This selectivity is quite startling on some points. FDtH, unlike Hitler in Mein Kampf (who praises him in the same breath as fellow antisemite Richard Wagner), makes no mention of Martin Luther. This tends to support your contention of “causally ignor[ing] a thousand years of European antisemitism”.

Weikart appears to take any commonality in ideas or language of any thinker between the publication of Origin of Species and the rise on Nazism, as linking the two, even if the thinkers views are largely antithetical to Darwin’s and/or expressing views that predate Darwin.

I think the following essay of Weikart’s may prove informative in understanding his worldview:

Weikart clearly wishes to blame these three for the ills of the modern world, and this presupposition predates his deeper immersion in academic historical scholarship:

As a Christian undergraduate in the 1970s, I was drawn to the study of modern European intellectual history in part by the realization that much modern thought had debased humanity, as Frankl suggested. My concerns were originally stimulated by reading C. S. Lewis, especially The Abolition of Man , and several of Francis Schaeffer’s works, but they were reinforced by courses I took in intellectual history and the history of philosophy. In my own private studies, I was dismayed by the vision of humanity sketched out in B. F. Skinner’s Beyond Freedom and Dignity , which it seemed to me would lead to dystopias, such as the fictional ones in 1984 and Brave New World or the real one described by Alexander Solzhenitsyn in his novels and in The Gulag Archipelago .

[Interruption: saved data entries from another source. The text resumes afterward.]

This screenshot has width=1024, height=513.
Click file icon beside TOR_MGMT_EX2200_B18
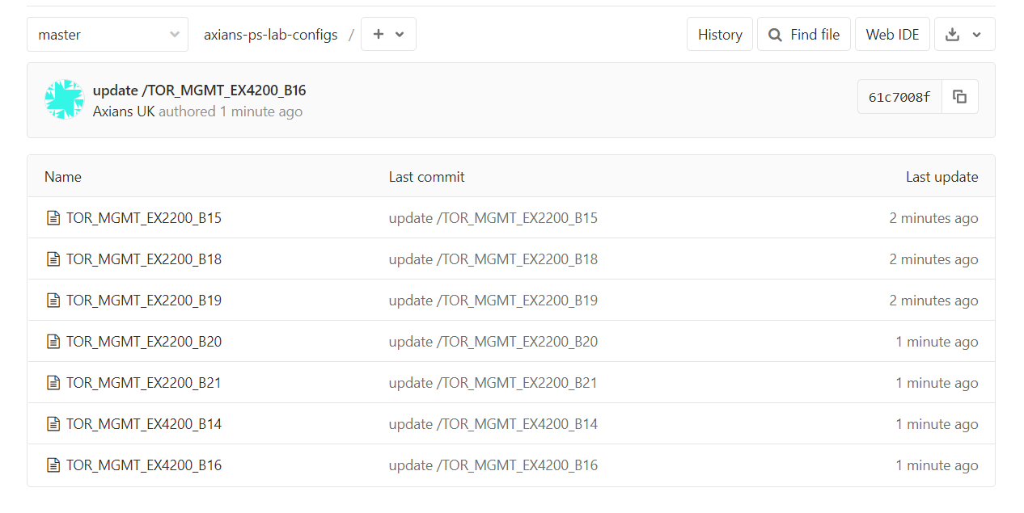click(x=53, y=259)
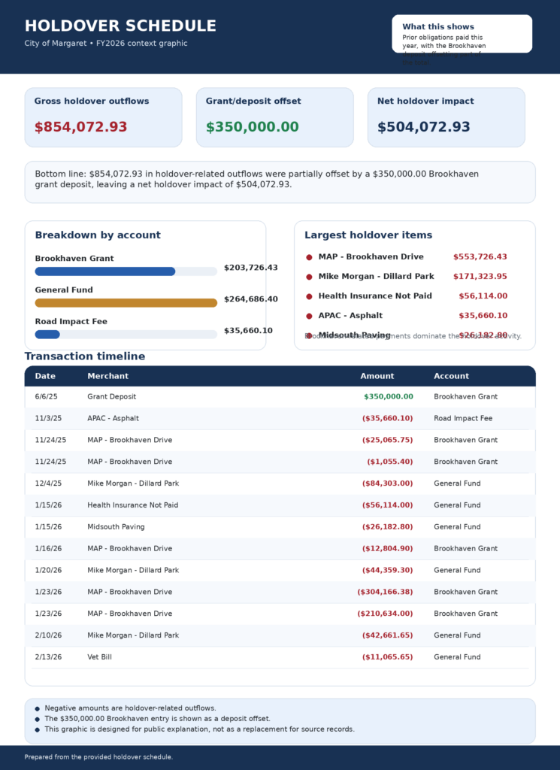Open the Gross holdover outflows card
This screenshot has width=560, height=770.
103,117
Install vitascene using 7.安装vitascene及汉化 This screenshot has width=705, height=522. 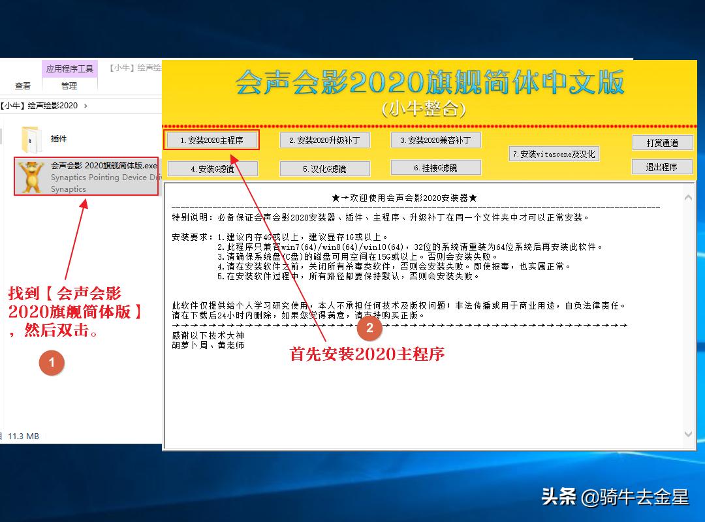pyautogui.click(x=554, y=153)
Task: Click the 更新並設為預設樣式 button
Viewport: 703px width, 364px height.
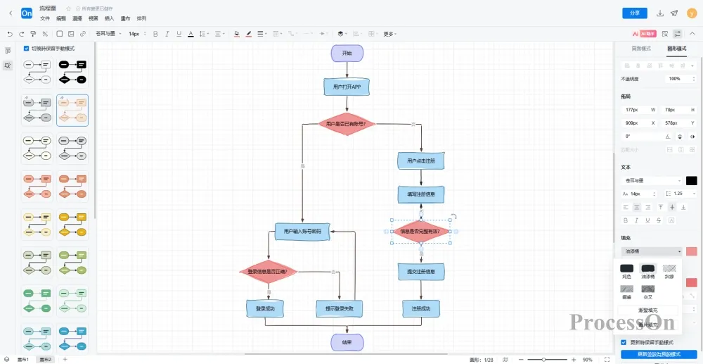Action: tap(659, 354)
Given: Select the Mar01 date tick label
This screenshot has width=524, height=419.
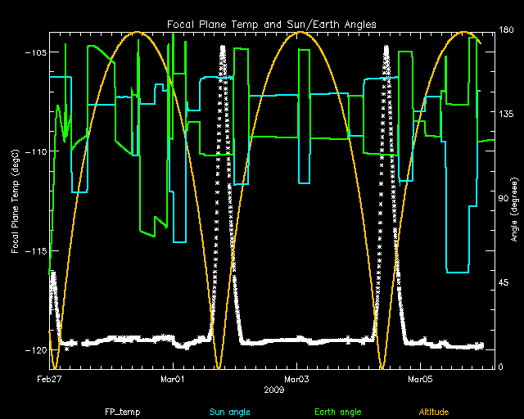Looking at the screenshot, I should coord(172,380).
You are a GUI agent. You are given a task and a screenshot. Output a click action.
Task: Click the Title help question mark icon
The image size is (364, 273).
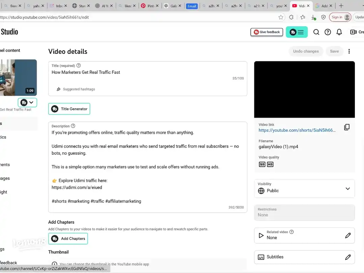pos(79,65)
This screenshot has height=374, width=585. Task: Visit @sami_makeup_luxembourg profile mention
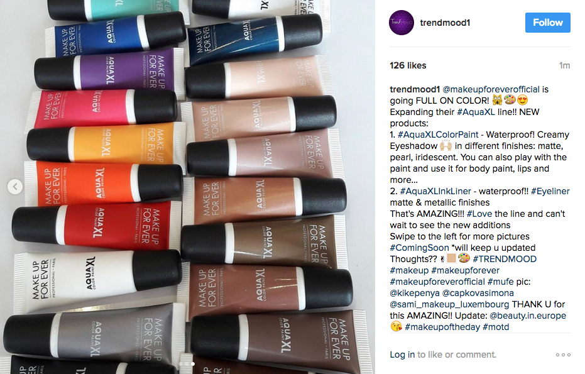pos(449,304)
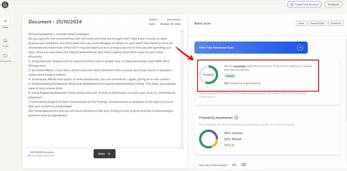The image size is (347, 171).
Task: Click the thumbs down feedback icon
Action: [243, 165]
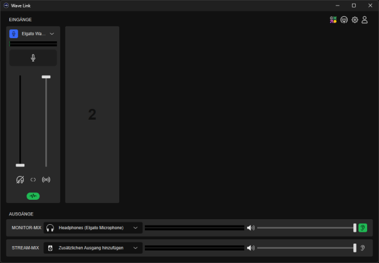Click the empty input slot 2
This screenshot has width=379, height=263.
tap(92, 115)
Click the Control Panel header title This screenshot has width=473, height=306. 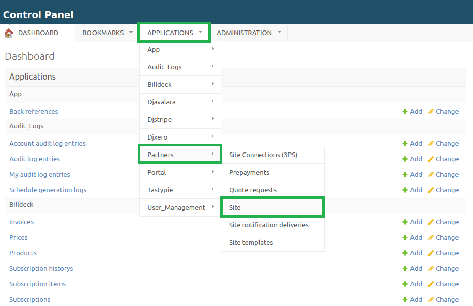click(x=38, y=15)
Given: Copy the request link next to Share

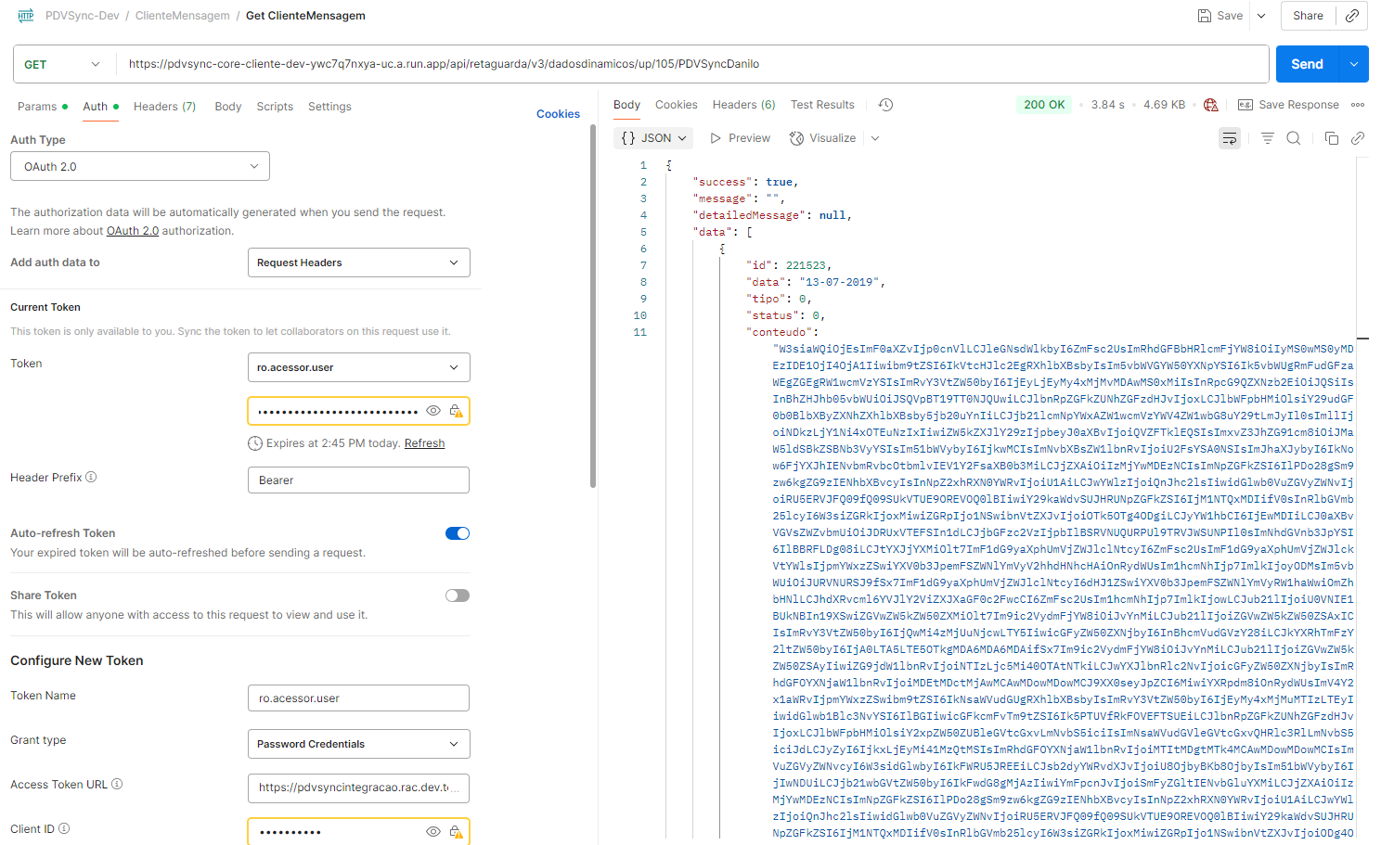Looking at the screenshot, I should click(1352, 16).
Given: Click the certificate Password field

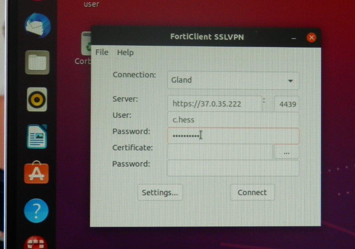Looking at the screenshot, I should click(x=233, y=168).
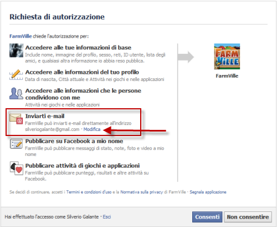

Weikart is not the first creationist that I’ve seen blame such figures (and I’ve sometimes seen Freud added to the mix) for all modern ills. This runs into two problems. First, however towering these figures may seem, especially in retrospect, there were a myriad of other, potentially influential, views that owe no allegiance to them. Secondly, it requires ignoring major conflicts between their views and those they are supposed to have influenced.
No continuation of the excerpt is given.